In the Islamic world, the delicately drawn mehndi designs are used to mark significant moments in women’s lives. It is first drawn on a girl’s hand for their bismillah, a ceremony for when a girl first says the Islamic words “Bismillah ir rahman niraheem,” meaning “In the name of God, the most gracious and the most merciful.” This ceremony marks the entrance of a girl’s life into the Islamic world. Mehndi is also used traditionally on Eid, a Muslim religious holiday that happens two times a year. Usually, the henna design is more simple and casual for Eid, the design being on either only one hand or just one side of a hand. The most amusing tradition is Chand Raat, the night before Eid. On Chaand Raat, girls gather and draw henna designs on each other. If any girls don’t know how to draw with mendhi, they just sing and laugh. Chaand Raat literally translates to the “night of the moon,” and Muslim girls stay up all night drawing mehndi on each other before the Eid ceremony the next day.

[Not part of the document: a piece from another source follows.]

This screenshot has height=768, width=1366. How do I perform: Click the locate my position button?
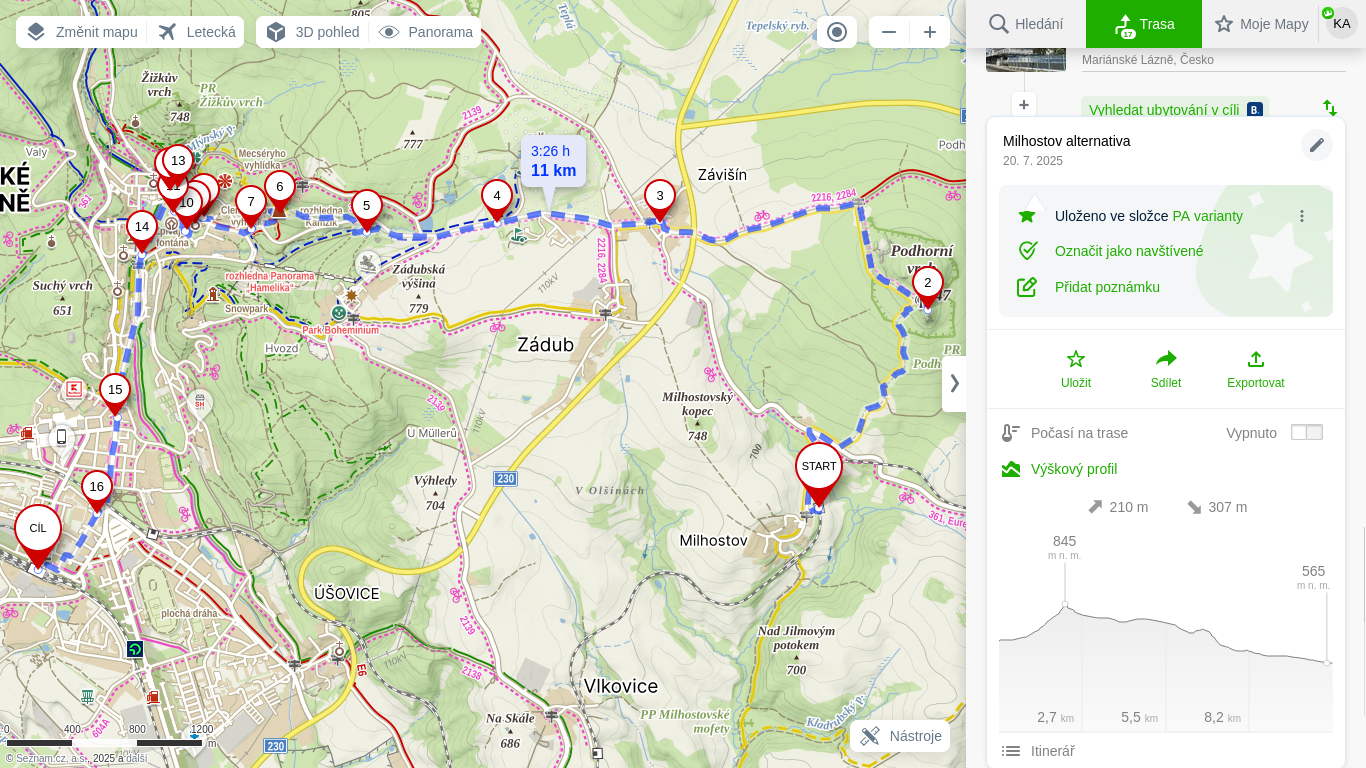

In Indian and Hindu culture, mehndi is used for festivals like Karwa Chauth, Diwali, and Rakhi. Karwa Chauth is the fourth day after a full moon in the Hindu month Katika, and on this day women fast for their husbands and celebrate their marriage. On Rakhi, another Hindu holiday, women put mehndi on to celebrate their brothers. Sikhism, another religion whose origins derive from India, also incorporates mehndi use for celebration. Collegiate students Anjun Dhillon (‘24) and Sanjum Sandu (‘24) both grew up in Sikh households, where girls also wear mehndi for special occasions. Dhillon said she “usually only wears it for weddings,” and Sandu said she wears it for “Punjabi Mela and for weddings.” Sanjum said Punjabi Mela “is a festival put on by SACVI [Sikh Association of Central Virginia], where people do bhangra dances and eat Punjabi food. I go to the temple (gurdwara) and pray, then I also light sparklers and fireworks with my close family and friends.” Aside from Hindu and Punjabi traditions, mehndi is also used in almost all of the different cultures in India.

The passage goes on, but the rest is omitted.